Un efecto secundario del confinamiento


Niños./Foto: LVC

El naranjo, con el tronco encalado aprovisionaba las tardes, con su fruto aun por madurar, para jugar improvisados partidos de fútbol en pantalón corto. Del plátano de sombra caían aquellas bolas peludas que, cíclicamente, se metían por la parte de atrás del cuello de la camisa y bajar por la espalda con su picor insoportable. En el rebate el pan, el aceite y el azúcar marcaron el aroma, el sabor de la infancia. 

Algunas tardes la veía bajar cuesta hacia la casa y se plantaba una sonrisa, que tardaba horas en marcharse. Me enseñaba a jugar, a socializar (algo que me costó desde el minuto cero de mi vida y a lo que he aprendido a restar importancia) y a las cosas de mayores. Nos llevábamos pocos años de diferencia, pero en aquella época -y casi siempre después, para qué negarlo- esa diferencia se notaba.

Los años fueron danzando y ella casi siempre bajaba la cuesta. Algunas veces, al caer la noche, me enseñó el mundo para el que no estaba preparado y no se me quitaba lo sonrisa. Me sentía a salvo, quizá, era una falsa sensación como la de la supuesta felicidad que proporciona el alcohol, pero ella era mi droga, la que me hacía feliz durante el espacio de tiempo de su compañía. Luego estuvo un tiempo en casa. Mientras duró el curso confundí mis libros con los suyos y el oasis que me trajo no me hizo darme cuenta de que era mi hermana mayor.

Un día creí que había crecido, que era lo suficientemente seguro, pagado de mí, para tomar mis propias decisiones, mirar al frente y andar el camino decidido. La sonrisa se me borró de la cara e hice una elección, tan profunda, que hasta hace unos meses no me di cuenta de lo que había hecho, tras doce años. Luego vino la pandemia, el confinamiento y las horas agitadas del día en que las noticias no cesan y las noches pretéritas en que el tiempo danza diferente. Hasta que una noche ella regresó con más fuerza, a la memoria de lo que un día fui y la vi bajando la cuesta y se me escapó aquella sonrisa juvenil.
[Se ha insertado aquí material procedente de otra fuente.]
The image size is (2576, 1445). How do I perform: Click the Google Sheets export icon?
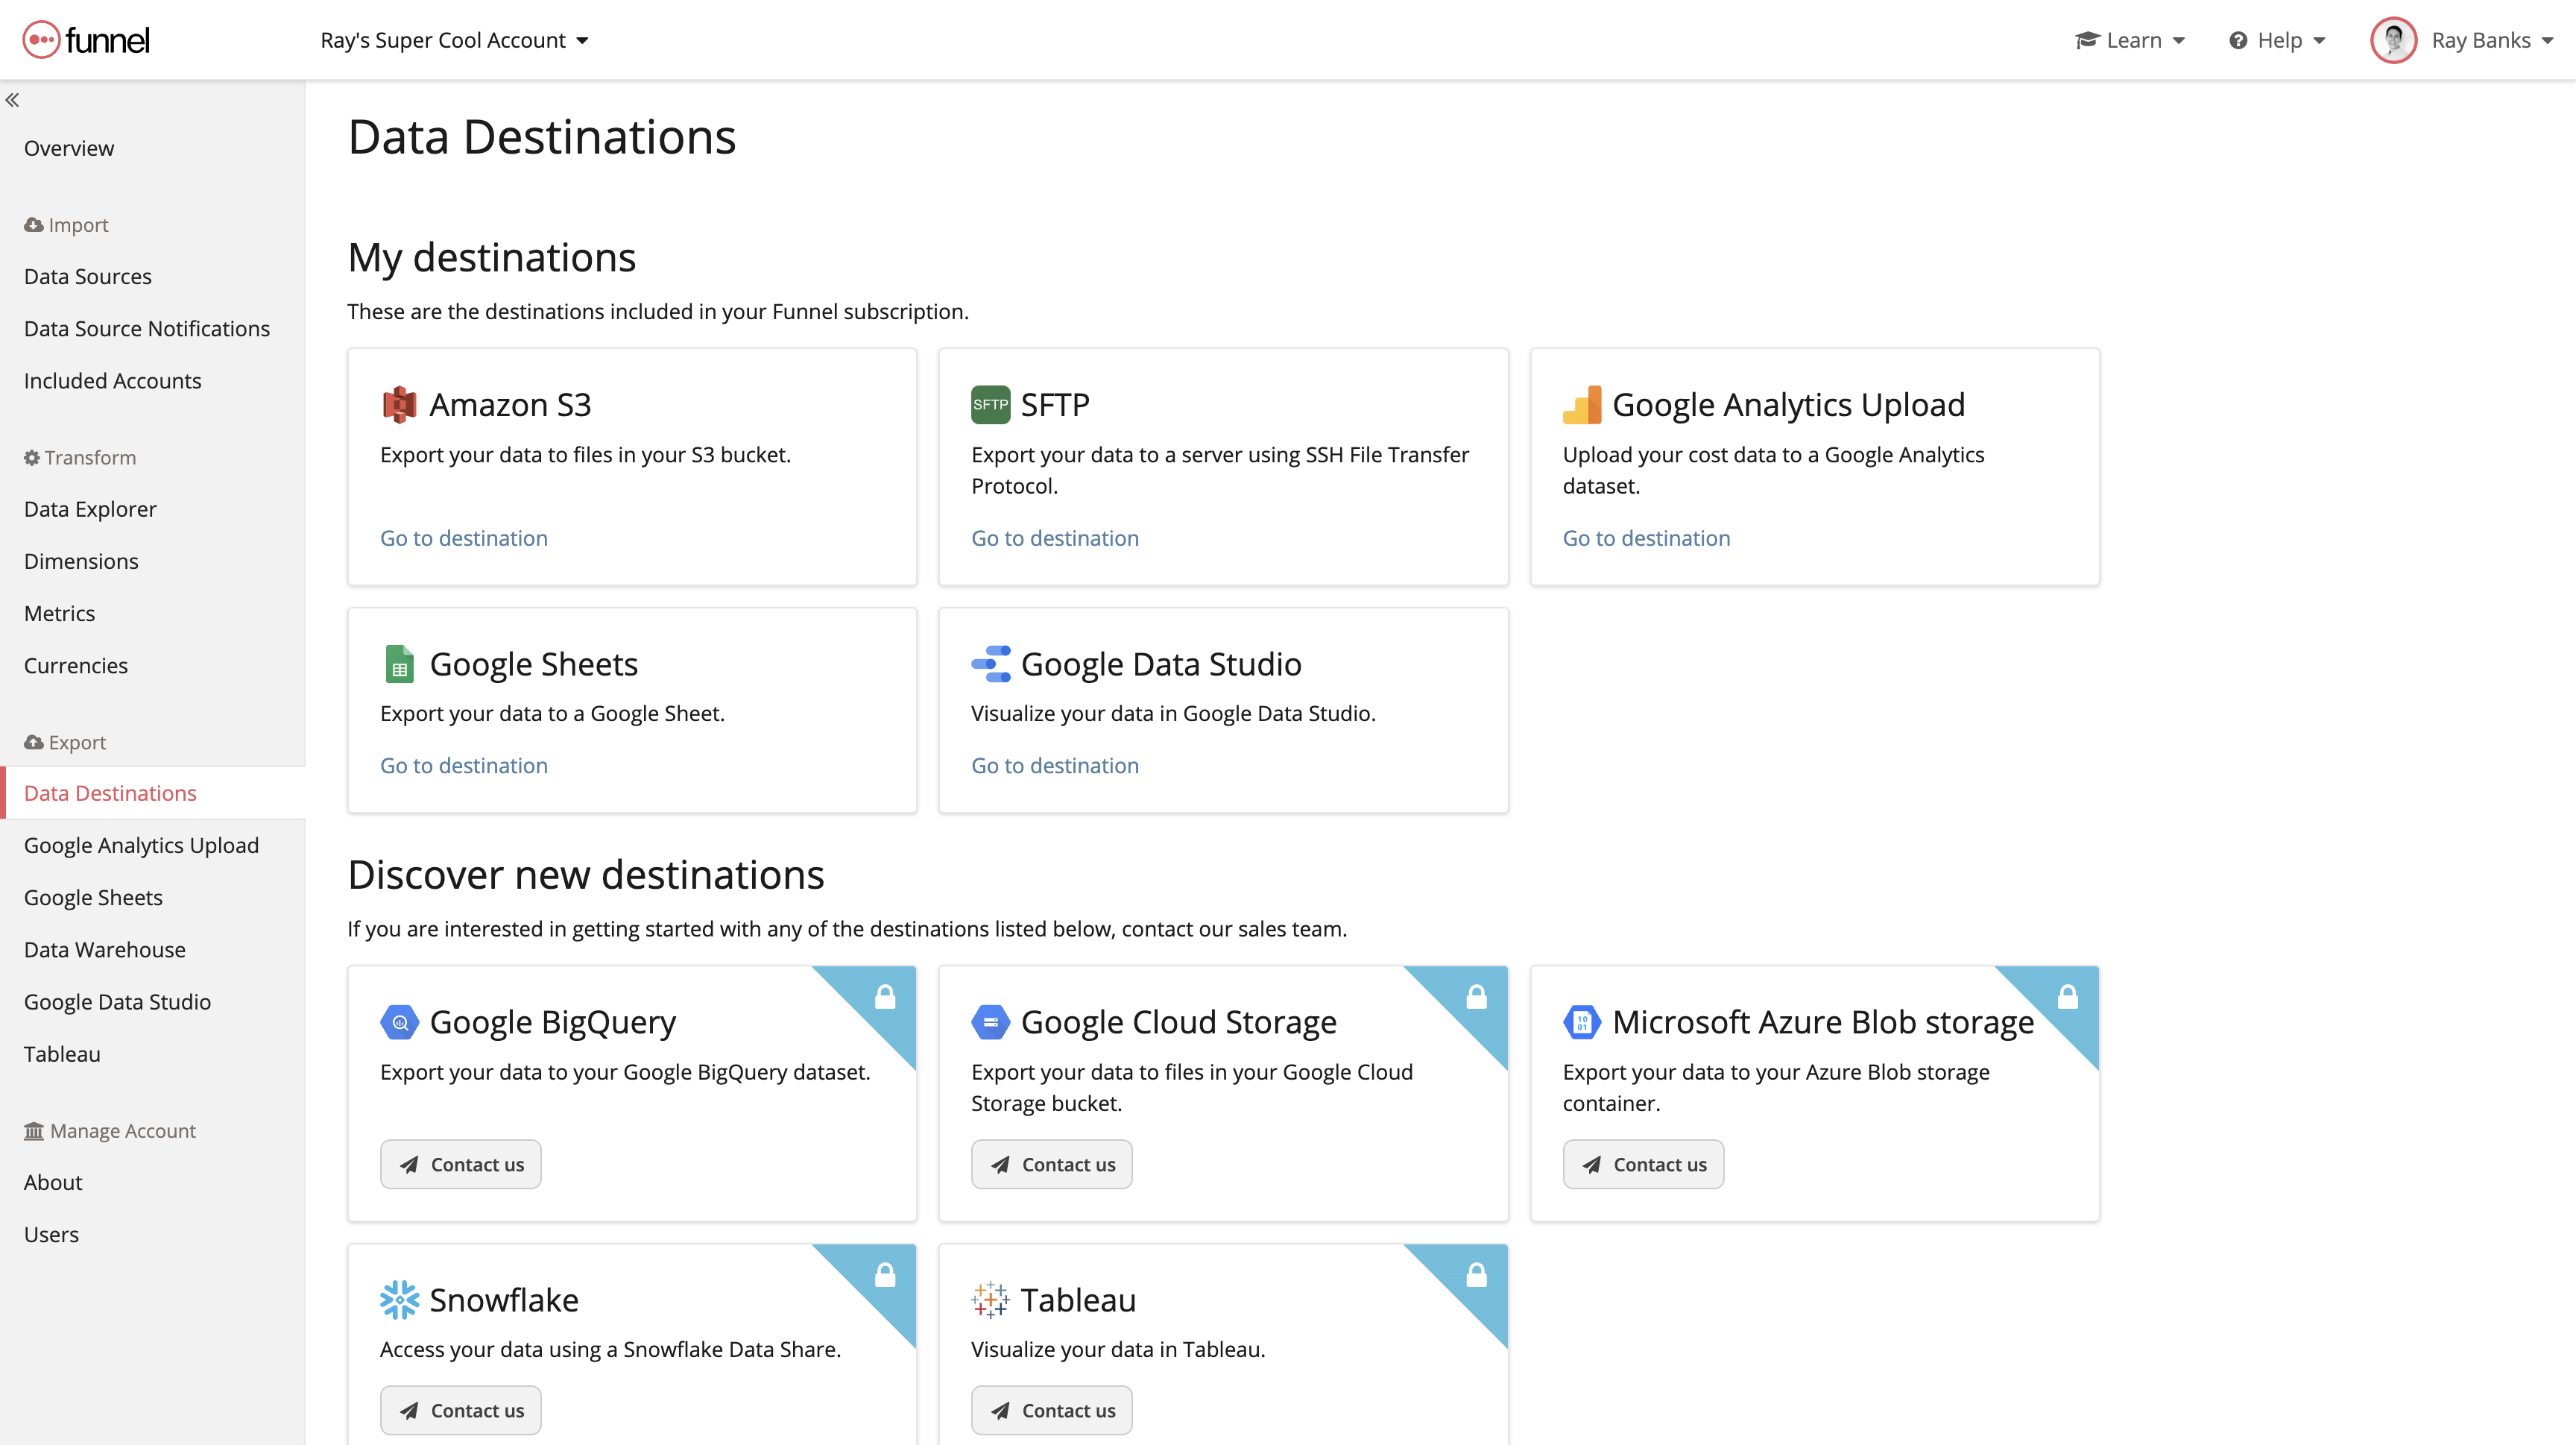point(399,663)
Ya era vieja; estaba gastada como la del payaso triste que tiene que hacer reír a los demás. Imaginé cómo sería ahora, si me recordaría, si me habría perdonado. Recordé su sonrisa y hasta aquel tic que hacía cuando tenía sueño. Pensé que debía ser un efecto secundario del confinamiento, pero días después, todo sigue aquí y cada vez la sensación es más fuerte.